混ぜる金属はパナジウムやニッケル、アルミなどがありますが、チタン以外にこうした金属が含まれることで金属アレルギーを起こすリスクが生じます。また、純チタンは化学的にも非常に安定した金属で経年変化がおきにくいのですが、他の金属を混合することで経年的変化が起きてもおかしくないといえます。

このように安全性や耐久性、機能性からいっても純チタン製インプラントがチタン合金に比べて優位性があるため、当院で使用しているインプラントは純チタン製のみで、チタン合金のインプラントをこれまで一切使用していません。

当院がインプラント本体を選ぶ基準

当院では25年にわたりインプラント治療を取り組んできて、その間、8社のメーカーのインプラントを採用してきました。いずれも純チタン製であり、純チタン製であることにこだわるのは、口腔内に入れて長く使うものなのでその安全性を重視するためです。

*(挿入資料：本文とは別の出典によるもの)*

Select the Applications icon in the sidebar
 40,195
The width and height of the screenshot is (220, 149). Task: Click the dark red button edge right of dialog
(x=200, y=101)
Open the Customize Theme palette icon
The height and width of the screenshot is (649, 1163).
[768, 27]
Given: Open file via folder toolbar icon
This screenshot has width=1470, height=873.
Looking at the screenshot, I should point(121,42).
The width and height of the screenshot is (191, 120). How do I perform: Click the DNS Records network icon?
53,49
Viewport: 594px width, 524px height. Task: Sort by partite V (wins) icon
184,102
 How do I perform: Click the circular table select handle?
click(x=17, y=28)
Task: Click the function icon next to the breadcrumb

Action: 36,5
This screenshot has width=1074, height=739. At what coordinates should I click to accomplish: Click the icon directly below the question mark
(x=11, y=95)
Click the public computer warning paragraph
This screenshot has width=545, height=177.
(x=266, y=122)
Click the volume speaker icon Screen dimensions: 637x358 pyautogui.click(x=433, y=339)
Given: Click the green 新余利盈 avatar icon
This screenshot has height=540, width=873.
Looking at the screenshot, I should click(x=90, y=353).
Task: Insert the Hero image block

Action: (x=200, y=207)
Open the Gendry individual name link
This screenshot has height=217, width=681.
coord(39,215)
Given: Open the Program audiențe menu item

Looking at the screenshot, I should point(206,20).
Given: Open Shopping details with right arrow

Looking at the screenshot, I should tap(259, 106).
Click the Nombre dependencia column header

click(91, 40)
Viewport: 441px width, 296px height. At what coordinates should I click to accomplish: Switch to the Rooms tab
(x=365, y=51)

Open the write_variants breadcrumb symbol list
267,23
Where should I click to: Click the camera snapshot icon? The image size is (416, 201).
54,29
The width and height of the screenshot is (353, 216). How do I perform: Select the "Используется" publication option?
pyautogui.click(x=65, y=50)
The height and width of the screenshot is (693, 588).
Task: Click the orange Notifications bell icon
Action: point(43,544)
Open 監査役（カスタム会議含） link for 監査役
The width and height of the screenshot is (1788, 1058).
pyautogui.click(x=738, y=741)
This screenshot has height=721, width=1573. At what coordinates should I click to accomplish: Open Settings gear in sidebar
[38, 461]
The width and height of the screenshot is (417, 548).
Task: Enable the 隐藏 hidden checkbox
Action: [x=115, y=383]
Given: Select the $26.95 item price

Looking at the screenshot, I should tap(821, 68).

8社のうち、現在はノーベルバイオケア社(ブローネマルク)とITI(ストローマン)の2社のメーカーに絞っています。メーカーそれぞれに特徴があり、どのメーカーのものを採用するかはドクターの考え方次第だと思いますが、当院の場合はコンセプトがしっかりしていて、品質的にも問題がなく、外科としても使いやすいものであることが条件になります。

インプラントは外科手術を伴うので、その際のインプラントの取り扱いがよいかどうかはドクターとしてはたいへん気になるところです。商品としては素晴らしくても使い勝手がよくないと、難しいオペには適応できない場合がでてきてしまうからです。使い勝手がよいということは成功基準を上げる大きな要因といえます。